I have 2 collection columns both containing a list of words.
I want to find a list of words which exist in both of these 2 lists.
Example1:
column A: [good, bad, very, apple]
column B: [banana, ball, bad, chair, apple]
The column I want: [bad, apple]
Example2:
column A: [good, bad, very, apple]
column B: [banana, ball, chair]
The column I want: [ ] or missing value (?)
Node 1 is your input data-set with the two columns, Node 2 is a simple join where you select Column A and Column B as the respective joining columns.
For Example1: this will list the value that exist in both data-sets in the first column of the Joiner output.
For Example2: this will create an empty table since there are no matching values.
Sorry Medzi, I think I have expressed my question weakly.
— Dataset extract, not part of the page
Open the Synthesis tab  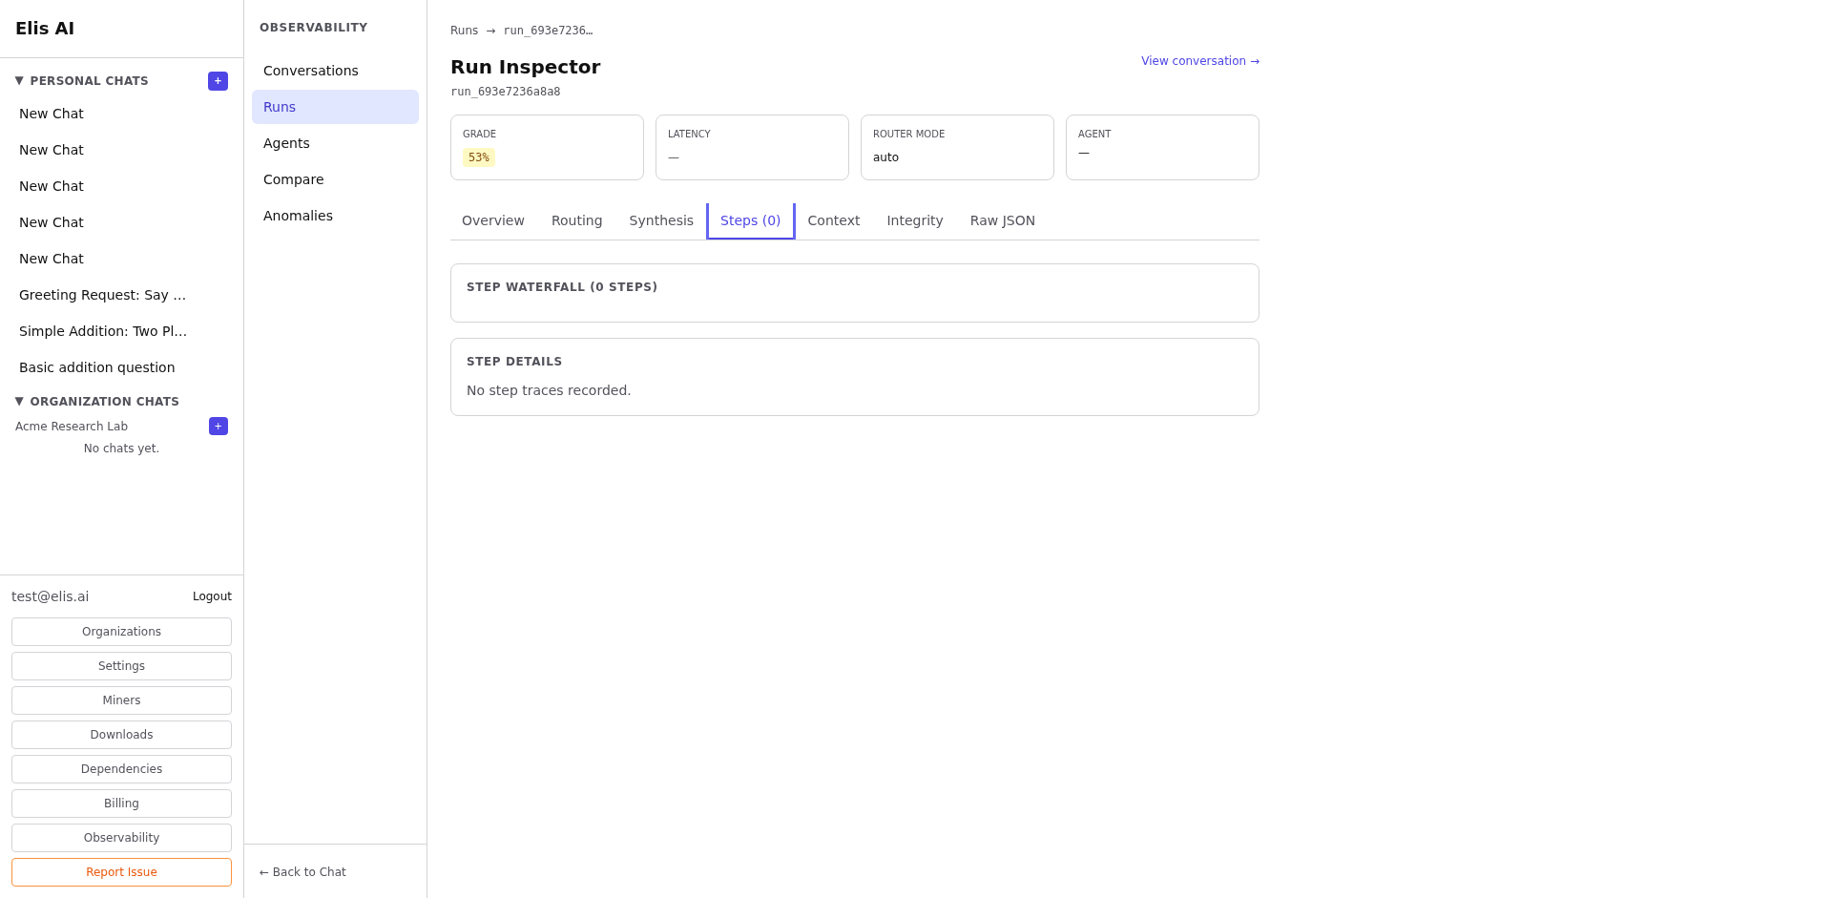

Let me try again:
I have a table including 2 columns that their type is collection.
That means in each row of the table I have two lists of words and I want to find the intersection of these two lists in each row.
I have tried using Set Operator and Subset Matcher nodes but I couldn’t get my desired result.
Here is an image of the table:
PS: I also tried to ungroup and match the terms one by one. But unfortunately the size of the table exceeds my system resources when the Ungroup node is at 4% of the progress.
If “folks” appears 2 times per row in column “Terms” and 3 times per row in “terms q”, your finals list will contain 2x3=6 times “folks”.
If this is not what you want, you can replace the last line in the java code with
Set<String> foo = new HashSet<String>(Arrays.asList(colf));
return foo.toArray(new String[foo.size()]);